• [Assignment]:
Resume the study abstract below on sports participation among service members and veterans with disabilities, writing on from its final sentence.

**** Text section

Laferrier JZ, Teodorski E, Cooper RA. Am. J. Phys. Med. Rehabil. 2015; 94(12): 1026-1034.

Affiliation

From the Physical Therapy Program, Department of Kinesiology, University of Connecticut, Storrs, Connecticut (JZL, ET); Human Engineering Research Laboratories, VA Rehabilitation Research and Development Service and VA Pittsburgh Healthcare System (JZL, ET, RAC); Departments of Rehabilitation Science and Technology (RAC), Physical Medicine and Rehabilitation (RAC), and Bioengineering, University of Pittsburgh, Pittsburgh, Pennsylvania (RAC).

Copyright

(Copyright © 2015, Lippincott Williams and Wilkins)

DOI

10.1097/PHM.0000000000000263

PMID

25768065

Abstract

OBJECTIVE: The aim of this study was to investigate possible effects that participation in sports, exercise, and recreation may have on self-esteem and quality-of-life in service members/veterans with disabilities.

DESIGN: Two hundred twenty service members/veterans with disabilities who were participants in one of three annual adaptive sporting events took part in this cross-sectional study. Variables of interest were years of sport, exercise, and recreation participation since the onset of disability as well as the type of activity they engaged in. Main outcome measures were self-esteem and quality-of-life.

********
**** Given records

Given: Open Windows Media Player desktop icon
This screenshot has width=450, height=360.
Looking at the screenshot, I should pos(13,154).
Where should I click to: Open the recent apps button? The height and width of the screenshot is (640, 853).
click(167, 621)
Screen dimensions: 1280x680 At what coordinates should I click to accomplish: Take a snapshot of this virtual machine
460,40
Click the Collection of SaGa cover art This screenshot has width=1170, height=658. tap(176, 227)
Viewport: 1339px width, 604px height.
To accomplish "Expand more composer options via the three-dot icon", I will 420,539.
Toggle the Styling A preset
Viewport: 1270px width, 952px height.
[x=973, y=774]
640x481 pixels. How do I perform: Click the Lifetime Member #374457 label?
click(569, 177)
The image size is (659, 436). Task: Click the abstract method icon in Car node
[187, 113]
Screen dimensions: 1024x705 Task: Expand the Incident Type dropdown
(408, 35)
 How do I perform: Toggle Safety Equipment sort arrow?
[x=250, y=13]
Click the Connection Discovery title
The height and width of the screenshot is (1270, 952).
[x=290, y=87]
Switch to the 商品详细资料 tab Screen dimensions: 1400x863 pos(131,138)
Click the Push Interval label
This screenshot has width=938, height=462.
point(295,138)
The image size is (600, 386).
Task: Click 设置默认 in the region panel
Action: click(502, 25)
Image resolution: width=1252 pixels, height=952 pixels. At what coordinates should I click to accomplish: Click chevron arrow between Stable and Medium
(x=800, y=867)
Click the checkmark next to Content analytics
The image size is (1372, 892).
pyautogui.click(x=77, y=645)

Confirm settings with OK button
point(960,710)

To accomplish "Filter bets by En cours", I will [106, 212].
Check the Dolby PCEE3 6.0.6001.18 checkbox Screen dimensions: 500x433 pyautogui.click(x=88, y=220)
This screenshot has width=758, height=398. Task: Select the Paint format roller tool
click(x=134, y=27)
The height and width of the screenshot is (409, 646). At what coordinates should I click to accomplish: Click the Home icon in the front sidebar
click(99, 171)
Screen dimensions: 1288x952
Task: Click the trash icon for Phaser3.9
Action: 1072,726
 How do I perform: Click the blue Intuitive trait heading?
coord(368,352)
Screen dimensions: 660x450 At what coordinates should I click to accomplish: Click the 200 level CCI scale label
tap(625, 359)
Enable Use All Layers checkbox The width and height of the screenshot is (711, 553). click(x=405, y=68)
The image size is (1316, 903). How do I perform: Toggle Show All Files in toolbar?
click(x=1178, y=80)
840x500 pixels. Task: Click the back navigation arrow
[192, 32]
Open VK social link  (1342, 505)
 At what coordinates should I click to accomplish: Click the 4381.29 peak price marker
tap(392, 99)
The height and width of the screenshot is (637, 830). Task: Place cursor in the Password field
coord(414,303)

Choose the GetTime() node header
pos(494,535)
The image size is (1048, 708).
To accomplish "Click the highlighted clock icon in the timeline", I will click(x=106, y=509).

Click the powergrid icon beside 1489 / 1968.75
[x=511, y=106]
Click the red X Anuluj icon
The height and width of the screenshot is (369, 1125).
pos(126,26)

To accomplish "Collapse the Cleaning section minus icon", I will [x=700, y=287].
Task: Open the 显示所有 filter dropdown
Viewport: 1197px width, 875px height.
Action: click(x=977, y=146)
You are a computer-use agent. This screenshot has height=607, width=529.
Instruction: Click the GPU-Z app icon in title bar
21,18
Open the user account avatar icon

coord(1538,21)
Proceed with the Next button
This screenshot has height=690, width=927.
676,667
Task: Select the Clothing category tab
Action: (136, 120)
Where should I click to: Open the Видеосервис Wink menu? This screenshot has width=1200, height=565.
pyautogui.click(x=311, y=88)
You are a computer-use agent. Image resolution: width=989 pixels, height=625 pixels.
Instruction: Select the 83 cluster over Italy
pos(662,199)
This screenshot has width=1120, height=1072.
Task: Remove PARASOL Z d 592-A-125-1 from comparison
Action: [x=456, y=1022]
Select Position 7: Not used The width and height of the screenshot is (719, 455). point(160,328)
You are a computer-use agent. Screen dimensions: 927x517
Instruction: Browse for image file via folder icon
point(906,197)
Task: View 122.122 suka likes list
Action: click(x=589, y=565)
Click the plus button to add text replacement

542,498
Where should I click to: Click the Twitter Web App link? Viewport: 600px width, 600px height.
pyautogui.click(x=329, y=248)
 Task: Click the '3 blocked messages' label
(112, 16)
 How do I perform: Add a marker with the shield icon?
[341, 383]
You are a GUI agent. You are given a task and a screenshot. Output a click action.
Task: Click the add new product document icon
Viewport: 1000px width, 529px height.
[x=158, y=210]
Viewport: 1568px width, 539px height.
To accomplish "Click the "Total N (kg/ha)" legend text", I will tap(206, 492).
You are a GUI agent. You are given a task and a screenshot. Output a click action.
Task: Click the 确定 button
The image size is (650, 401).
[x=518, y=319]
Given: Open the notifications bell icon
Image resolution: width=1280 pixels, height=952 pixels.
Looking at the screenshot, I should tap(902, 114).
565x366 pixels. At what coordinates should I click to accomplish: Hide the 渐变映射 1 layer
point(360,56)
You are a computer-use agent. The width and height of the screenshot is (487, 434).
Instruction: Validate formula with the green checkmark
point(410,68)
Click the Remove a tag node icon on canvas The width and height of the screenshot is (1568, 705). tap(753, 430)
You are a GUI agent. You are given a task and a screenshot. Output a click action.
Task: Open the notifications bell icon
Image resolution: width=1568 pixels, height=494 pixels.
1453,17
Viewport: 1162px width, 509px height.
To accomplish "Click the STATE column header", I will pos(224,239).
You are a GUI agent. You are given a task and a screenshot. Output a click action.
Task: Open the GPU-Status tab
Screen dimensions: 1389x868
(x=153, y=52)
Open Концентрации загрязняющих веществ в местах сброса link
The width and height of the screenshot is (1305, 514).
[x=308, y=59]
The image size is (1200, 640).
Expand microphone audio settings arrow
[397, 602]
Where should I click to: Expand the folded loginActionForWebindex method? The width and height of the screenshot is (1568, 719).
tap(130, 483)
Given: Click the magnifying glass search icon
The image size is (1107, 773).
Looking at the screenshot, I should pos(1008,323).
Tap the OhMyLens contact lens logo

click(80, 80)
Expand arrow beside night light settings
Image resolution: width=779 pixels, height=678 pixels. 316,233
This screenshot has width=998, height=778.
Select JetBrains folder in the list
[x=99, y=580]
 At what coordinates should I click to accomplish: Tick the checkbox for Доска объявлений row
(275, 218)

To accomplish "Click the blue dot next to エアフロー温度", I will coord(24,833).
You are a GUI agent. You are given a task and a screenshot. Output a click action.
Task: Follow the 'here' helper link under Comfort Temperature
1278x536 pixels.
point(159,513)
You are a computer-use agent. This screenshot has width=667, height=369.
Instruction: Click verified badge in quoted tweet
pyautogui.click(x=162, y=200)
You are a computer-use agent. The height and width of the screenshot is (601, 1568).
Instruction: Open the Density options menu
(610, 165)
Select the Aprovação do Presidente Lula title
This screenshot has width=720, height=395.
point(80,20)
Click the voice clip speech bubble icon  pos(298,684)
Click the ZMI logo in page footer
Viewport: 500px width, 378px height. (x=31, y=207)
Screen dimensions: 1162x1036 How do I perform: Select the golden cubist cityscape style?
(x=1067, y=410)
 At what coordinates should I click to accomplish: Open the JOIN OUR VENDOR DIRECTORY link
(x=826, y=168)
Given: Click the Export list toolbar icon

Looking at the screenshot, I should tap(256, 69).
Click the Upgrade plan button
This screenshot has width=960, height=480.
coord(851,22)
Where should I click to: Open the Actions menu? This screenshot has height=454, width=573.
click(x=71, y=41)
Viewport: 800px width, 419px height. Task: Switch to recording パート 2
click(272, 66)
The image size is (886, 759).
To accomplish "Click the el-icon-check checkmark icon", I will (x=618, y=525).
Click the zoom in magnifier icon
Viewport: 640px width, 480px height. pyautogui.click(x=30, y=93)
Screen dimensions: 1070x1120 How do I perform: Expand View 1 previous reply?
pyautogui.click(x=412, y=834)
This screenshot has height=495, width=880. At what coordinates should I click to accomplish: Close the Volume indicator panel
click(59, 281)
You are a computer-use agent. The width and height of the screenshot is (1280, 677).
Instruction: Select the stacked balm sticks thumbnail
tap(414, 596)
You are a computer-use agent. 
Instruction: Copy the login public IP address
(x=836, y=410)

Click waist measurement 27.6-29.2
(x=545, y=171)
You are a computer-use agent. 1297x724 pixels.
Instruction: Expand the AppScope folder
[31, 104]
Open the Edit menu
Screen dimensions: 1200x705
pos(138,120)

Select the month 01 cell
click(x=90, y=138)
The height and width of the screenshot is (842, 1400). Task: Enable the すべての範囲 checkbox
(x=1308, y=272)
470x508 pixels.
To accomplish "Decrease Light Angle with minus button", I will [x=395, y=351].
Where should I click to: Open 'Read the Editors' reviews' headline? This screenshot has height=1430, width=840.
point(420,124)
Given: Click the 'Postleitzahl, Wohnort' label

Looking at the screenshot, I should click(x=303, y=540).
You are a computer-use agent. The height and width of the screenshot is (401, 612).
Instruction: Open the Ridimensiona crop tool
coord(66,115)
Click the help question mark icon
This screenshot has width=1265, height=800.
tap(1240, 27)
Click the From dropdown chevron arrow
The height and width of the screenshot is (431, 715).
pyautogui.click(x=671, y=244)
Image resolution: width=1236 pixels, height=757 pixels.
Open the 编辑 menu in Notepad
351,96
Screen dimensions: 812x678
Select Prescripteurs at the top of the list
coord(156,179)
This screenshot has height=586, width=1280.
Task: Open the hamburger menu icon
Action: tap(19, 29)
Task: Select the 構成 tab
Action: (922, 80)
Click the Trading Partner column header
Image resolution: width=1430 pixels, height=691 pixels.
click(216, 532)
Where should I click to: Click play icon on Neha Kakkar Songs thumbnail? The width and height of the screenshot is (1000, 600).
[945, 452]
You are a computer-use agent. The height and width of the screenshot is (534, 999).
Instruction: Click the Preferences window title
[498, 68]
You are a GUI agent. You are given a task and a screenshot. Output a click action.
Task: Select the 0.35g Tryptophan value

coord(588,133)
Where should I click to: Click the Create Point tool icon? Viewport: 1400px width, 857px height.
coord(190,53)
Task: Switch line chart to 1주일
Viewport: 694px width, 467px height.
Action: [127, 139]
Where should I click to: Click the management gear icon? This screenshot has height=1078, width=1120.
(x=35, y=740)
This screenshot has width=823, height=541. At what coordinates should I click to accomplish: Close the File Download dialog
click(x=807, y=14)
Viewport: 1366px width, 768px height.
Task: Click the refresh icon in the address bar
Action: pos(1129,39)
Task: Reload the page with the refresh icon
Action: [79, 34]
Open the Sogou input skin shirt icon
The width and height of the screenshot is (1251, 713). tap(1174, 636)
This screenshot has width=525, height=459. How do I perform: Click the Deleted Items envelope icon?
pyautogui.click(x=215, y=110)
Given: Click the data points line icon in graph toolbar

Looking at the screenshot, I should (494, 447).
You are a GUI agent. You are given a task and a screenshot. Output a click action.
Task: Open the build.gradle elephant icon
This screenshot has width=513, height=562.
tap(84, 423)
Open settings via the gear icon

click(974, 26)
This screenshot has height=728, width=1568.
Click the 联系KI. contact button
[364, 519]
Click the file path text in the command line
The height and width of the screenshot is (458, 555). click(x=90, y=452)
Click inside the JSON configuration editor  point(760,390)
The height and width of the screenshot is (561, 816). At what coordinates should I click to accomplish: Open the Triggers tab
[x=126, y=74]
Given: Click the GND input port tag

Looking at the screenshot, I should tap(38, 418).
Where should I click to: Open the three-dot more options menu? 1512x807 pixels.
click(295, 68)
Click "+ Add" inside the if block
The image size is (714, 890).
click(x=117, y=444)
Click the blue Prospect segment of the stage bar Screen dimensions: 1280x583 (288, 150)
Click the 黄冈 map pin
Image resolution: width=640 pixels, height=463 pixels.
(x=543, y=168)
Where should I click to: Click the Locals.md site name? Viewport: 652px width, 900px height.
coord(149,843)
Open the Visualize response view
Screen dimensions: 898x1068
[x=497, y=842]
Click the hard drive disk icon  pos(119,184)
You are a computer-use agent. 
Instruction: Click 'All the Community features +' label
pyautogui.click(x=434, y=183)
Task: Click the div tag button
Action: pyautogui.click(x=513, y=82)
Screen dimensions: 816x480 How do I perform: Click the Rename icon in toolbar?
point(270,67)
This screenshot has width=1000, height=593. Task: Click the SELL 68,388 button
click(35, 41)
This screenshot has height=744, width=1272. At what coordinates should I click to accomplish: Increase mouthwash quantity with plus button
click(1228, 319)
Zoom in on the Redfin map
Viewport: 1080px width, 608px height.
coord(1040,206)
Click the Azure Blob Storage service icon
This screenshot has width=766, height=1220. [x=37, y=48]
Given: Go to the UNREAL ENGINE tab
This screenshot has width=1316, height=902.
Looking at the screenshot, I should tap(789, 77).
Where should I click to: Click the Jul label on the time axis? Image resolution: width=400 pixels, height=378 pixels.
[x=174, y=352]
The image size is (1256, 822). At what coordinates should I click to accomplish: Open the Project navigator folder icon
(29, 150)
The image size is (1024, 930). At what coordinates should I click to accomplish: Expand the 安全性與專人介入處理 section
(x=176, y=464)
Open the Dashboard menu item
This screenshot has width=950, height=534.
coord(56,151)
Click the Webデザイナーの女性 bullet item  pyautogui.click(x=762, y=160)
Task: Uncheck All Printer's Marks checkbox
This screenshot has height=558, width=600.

********

• [Your response]:
RESULTS: A positive relationship was found between participant quality-of-life and the number of years spent participating in sports, exercise, and recreation since the onset of their disability. A significant difference was found between pre-event and postevent self-esteem scores. A significant difference was also found in self-esteem scores between the levels of years of participation in sports, exercise, and recreation when averaged across activity type. Finally, there were significant differences found on self-esteem scores between the levels of type of activity averaged across years of participation.

CONCLUSIONS: Our results indicate that participation in sports, exercise, and recreation has a positive influence on self-esteem and quality-of-life in individuals with disabilities.